Journal of Agricultural Science and Sustainable Production (May 2010)
Modeling Seedling Emergence and Growth in Green Bean, Sunflower and Maize by Some Nonlinear Models
Abstract
Seedling emergence is one of important phenological event that influences the success of an annual crop probably. There has been accomplished numerous researches in recent years to understand and predict the emergence patterns of crop and weed species for different objectives. Nonlinear regression models have been developed to explain crop and weed emergence patterns as a function of time. In this study, some seedling emergence molels by field data of three crop species including green bean (Phaseolus vulgaris var. sunray), sunflower (Helianthus annuus L. var. alistar) and maize (Zea mays L. var. merit) were evaluated. Prediction of crop seedling emergence with the France and Thornley model and growth by the Logistic, Gompertz and Monomolecular models were also attempted. Emergence indices (SOE, MED, ERI, T0.5) showed that seedling emergence of maize was greater than green bean and sunflower.
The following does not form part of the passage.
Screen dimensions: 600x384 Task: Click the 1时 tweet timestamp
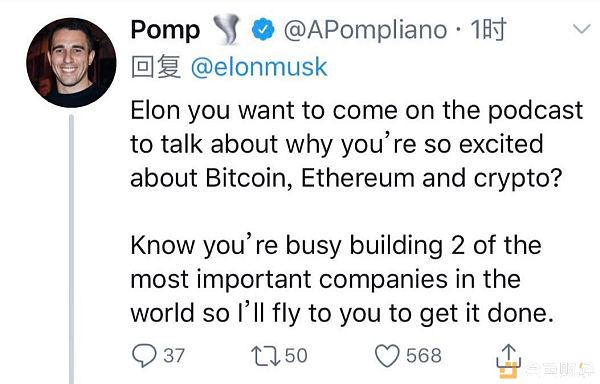click(x=488, y=29)
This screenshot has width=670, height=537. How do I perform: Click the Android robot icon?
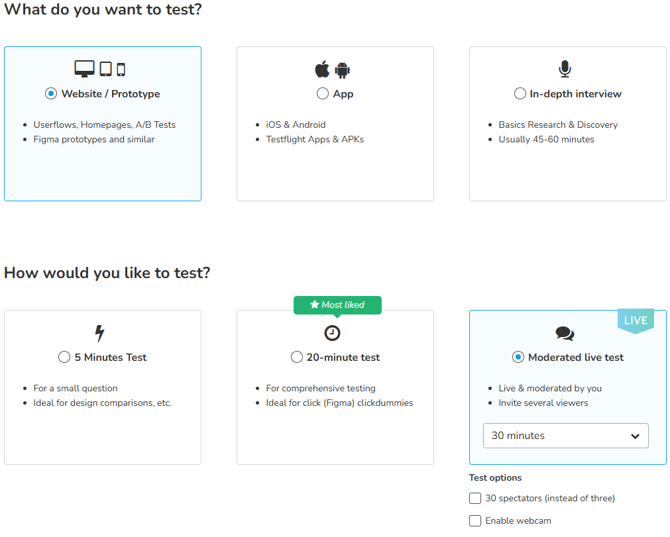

The values of the median emergence date (T0.5) predicted by Logistic model were in close agreement with the time required for 50% emergence calculated directly from interpolation of the raw emergence data. While shoot length (Lf) of crop seedling emergence fitted by Logistic and Monomolecular models were significant, it was not significant in Gompertz model statistically. Among the three models, the Gompertz and the Logestic models gave quite satisfactory results as the predicted values from the model and the observed values from the experiment were close (EF 0.9 in most of the cases and RMSE12 in all cases). Results showed that the empirical models with an inflection point are recommendable because thay predicted growth of crops seedling superiorly.